| Texto da página |

-=-=-

É todo um itinerário complexo e contraditório que a exposição dá a ver, através duma organização histórica e conceptual muito eficaz que não pratica o condicionamento do visitante com cronologias e interpretações ideológicas sumárias (mas o catálogo, com várias colaborações russas, não consegue ser o complemento necessário à ambição da mostra). A abrir, «A lição dos bárbaros» (1907-1912) centra-se na irrupção dos neoprimitivismos, que na Rússia não precisou de modelos distantes e recorreu à arte popular, ao folclore e à tradição dos ícones, com particular sentido nacionalista e um gosto pelo escândalo informado pelos «fauves» e o expressionismo alemão. As «improvisações» de Kandinsky e a idêntica liberdade da cor de Jawlensky, vindos da Alemanha, ou a descoberta de um autêntico ingénuo como Pirosmanashvili, marcam o contexto em que se movem os nomes mais identificados com a primeira ruptura, Larionov e Gontcharova.
Os mesmos dois artistas estabelecem com a proclamação do raionismo (especulação sobre a visão da luz sobre os objectos, tornada não figurativa com o pneumo-raionismo) a entrada numa nova conjuntura, antes de seguirem para Paris na órbita de Diaghilev. «Um turbilhão de energia» expõe a acelerada síntese de invenções formais que, quando a Guerra interrompe os trânsitos artísticos, explodem no cubo-futurismo e no alogismo, equivalente da linguagem inventada do «Zaum» do poeta Khlebnikov, em que os objectos se juntam «para lá da lógica e do bom senso». Falta aí, ao lado de Popova e Rozanova, a presença decisiva de Malevitch, mas comparece um importante «Contra-relevo de Esquina» de Tatlin, sobrevivente de 1914, que reduz as construções de Picasso à montagem de formas e materiais sem sugestão representativa e fora do espaço pictural.

-=-=-

| Informação fornecida |
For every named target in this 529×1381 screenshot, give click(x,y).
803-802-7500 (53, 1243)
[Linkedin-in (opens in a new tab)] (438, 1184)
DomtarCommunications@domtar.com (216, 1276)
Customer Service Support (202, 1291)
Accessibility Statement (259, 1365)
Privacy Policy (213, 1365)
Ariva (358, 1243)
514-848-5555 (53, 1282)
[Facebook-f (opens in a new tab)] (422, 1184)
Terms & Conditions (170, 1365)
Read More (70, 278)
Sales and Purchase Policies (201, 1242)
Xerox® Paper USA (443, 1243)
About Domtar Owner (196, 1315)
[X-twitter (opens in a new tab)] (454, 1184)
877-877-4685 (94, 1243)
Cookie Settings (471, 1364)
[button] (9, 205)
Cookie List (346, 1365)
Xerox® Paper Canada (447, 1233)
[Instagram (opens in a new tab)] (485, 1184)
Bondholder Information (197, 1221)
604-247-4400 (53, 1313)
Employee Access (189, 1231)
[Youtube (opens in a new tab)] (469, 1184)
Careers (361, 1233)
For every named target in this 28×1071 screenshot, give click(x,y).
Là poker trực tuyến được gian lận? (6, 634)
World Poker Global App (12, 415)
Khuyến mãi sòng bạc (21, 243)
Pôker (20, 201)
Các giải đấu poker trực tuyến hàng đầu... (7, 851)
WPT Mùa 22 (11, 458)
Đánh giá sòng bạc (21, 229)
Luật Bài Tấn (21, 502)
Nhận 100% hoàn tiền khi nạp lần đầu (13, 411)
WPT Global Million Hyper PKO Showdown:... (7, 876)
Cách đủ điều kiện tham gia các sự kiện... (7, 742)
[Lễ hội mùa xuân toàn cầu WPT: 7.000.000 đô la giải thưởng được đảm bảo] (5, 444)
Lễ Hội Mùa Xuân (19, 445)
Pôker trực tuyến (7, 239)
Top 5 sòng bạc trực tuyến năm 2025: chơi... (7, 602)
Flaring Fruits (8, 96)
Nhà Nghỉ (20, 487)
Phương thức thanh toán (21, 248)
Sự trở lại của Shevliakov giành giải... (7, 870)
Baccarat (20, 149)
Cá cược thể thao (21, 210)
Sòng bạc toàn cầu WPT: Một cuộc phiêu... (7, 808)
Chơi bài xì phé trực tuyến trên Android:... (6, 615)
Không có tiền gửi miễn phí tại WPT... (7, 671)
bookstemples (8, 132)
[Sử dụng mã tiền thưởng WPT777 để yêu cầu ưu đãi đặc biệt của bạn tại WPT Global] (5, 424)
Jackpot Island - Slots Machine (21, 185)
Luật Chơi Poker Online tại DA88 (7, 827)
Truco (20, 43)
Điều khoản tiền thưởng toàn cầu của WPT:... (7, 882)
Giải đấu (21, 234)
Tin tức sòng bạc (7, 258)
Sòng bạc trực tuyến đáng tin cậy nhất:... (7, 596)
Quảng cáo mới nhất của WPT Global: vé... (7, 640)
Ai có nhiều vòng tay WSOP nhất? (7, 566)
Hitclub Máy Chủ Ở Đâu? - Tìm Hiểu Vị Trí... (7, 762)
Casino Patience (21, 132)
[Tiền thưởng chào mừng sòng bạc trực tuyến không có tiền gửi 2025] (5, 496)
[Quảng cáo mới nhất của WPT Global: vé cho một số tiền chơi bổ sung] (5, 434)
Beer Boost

-=-=-

| Exercícios |
1. No texto sobre a exposição de arte russa, que artista é apontado como a presença decisiva que falta ao lado de Popova e Rozanova?
2. Por favor, prossiga o texto sobre a exposição de arte russa a partir do ponto em que termina.
O material não é necessário para resolver estes exercícios.

| Respostas por exercício |
1. Malevitch.

2.
Chagall e Kandinsky, que ocuparam altos cargos na hierarquia vanguardista oficial, até serem contestados por outros artistas e voltarem ao Ocidente, têm espaços próprios para as suas «Experiências individuais», tal como Filonov, original visionário e professor duma minuciosa «arte analítica» de microscópicas vibrações cromáticas, que em 1930 viu proibida a retrospectiva no Museu de Leninegrado. Outra direcção da vanguarda seguiu «O modelo orgânico», com que Matiushin e os três irmãos Ender perseguiram por muito tempo um «realismo espacial» que parte do sentimento em comunhão com a natureza, à margem da figuração mas rejeitando o novo culto da tecnologia.
Passa-se ao edifício da Caja Madrid para uma segunda parte, «A construção do homem novo», inaugurada pela reunião no mesmo espaço do suprematismo e do construtivismo, o que sublinha mais as contiguidades, as sínteses e os impasses formais do que as eventuais oposições teóricas. Os ícones terminais do novo «realismo não objectivo» de Malevitch dialogam com a dinâmica rítmica das arquitecturas pintadas dos «Proun» («Pela afirmação do novo em arte») de El Lissitsky, modelos da concepção de «uma só cidade mundial para todos os povos da terra», enquanto o projecto utópico de Tatlin para o «Monumento à III Internacional» roda no espaço em reconstrução virtual.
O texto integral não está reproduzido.